To: Bob Biersack who wrote (21434)7/30/2002 9:49:01 AM
From: Connor26  Read Replies (1) | Respond to of 26752
 
nice Bob - sure could use another up day (of course all your days contain something up!)



To: Bob Biersack who wrote (21434)7/30/2002 10:20:19 AM
From: Connor26  Read Replies (1) | Respond to of 26752
 
MIR - not all good news

Tuesday July 30, 10:14 am Eastern Time
Reuters Company News
Mirant posts loss, issues earnings warning

ATLANTA, July 30 (Reuters) - Power producer and trader Mirant Corp. (NYSE:MIR - News) on Tuesday posted a second-quarter loss, warned that it could miss its full-year earnings target and forecast lower earnings next year.

The company also said an accounting review had found several errors in its 2001 financial statements.

In order to bolster its balance sheet, Atlanta-based Mirant said it will eliminate some collateral obligations, sell an additional $700 million to $1 billion of assets, and buy back as much as $500 million in debt securities through next year. It is trying to renew and extend an unsecured revolving credit facility.

Mirant reported a net loss of $151 million, or 38 cents a share, for the second quarter, citing a subdued energy trading market and a restructuring charge. A year earlier it reported a profit of $124 million, or 36 cents a share.

Included in the latest results are an $18 million restructuring charge, a $284 million write-down in the value of an asset in the UK, and a $6 million gain from asset sales.

An accounting review of its 2001 financial statements, being conducted by the law firm King & Spalding, has uncovered an $85 million overstatement of a gas inventory asset, a $100 million overstatement of an accounts payable liability, and a potential $68 million overstatement of an accounts receivable asset, Mirant said.

"These issues were uncovered during consolidation of our corporate and Americas accounting groups and their effort to reconcile differences in asset accounts and liability accounts," President and Chief Executive Marce Fuller said in a statement. "Our internal review has tentatively concluded that any mistakes were made honestly."

Like many energy companies, Mirant has been forced to shore up its balance sheet in the wake of a credit crunch precipitated by the collapse of energy trader Enron Corp. (Other OTC:ENRNQ.PK - News).

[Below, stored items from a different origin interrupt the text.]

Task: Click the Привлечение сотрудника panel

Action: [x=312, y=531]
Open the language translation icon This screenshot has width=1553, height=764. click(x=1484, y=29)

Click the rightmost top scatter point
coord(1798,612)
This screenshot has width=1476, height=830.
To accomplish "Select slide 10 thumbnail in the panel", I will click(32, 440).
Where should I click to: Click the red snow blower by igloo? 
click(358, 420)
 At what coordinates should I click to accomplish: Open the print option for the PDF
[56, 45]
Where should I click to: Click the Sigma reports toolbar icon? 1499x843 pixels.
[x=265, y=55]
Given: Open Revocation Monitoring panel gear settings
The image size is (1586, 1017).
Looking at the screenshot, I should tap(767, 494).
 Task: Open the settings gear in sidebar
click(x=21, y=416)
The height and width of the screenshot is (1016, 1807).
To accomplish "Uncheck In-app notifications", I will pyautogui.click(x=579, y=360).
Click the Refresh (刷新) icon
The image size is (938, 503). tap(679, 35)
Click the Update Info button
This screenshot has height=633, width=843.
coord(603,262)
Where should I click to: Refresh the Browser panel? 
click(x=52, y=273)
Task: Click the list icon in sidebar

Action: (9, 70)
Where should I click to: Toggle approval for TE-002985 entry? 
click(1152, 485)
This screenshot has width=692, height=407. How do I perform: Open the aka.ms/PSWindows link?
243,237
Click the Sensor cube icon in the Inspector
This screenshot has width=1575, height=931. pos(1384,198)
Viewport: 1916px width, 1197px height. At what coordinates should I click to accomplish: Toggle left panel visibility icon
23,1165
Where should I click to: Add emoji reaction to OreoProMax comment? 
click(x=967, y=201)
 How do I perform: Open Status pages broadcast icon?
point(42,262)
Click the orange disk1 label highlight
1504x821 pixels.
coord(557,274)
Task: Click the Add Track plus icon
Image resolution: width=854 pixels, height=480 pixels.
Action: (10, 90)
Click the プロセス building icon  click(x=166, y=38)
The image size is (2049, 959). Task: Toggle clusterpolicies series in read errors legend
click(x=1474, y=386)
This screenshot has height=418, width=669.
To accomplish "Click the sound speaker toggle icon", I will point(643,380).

So far this year, Mirant has paid down $1.2 billion in debt, raised $1.12 billion through securities sales, and cut planned capital expenditures.

The company has also raised nearly $1.6 billion from asset sales. The second phase of asset sales, totaling up to $1 billion, will include its WPD unit in the UK, it said. WPD is an electricity distribution business that serves 2.4 million customers in England and Wales.

Mirant said earnings per share for the full year 2002 could miss the company's target range of $1.60 to $1.70 per share, hurt by the dilutive effect of convertible securities it recently issued, a write-down of WPD, continued low power and gas prices, and sluggish liquidity in the energy trading market.

The unpredictable nature of the market and future asset sales will cause 2003 earnings to fall below those of 2002, it said.

Excluding one-time items, the company reported a second-quarter profit of 36 cents a share, 2 cents above the average estimate of analysts polled by Thomson First Call.

Mirant posted revenue of $6.36 billion, down from $7.92 billion a year earlier.

Mirant shares were down 5 cents at $2.85 in morning trade on the New York Stock Exchange. During the second quarter the shares fell nearly 50 percent, underperforming the Standard & Poor's Utility index (^GSPU - News), which dropped 17.7 percent.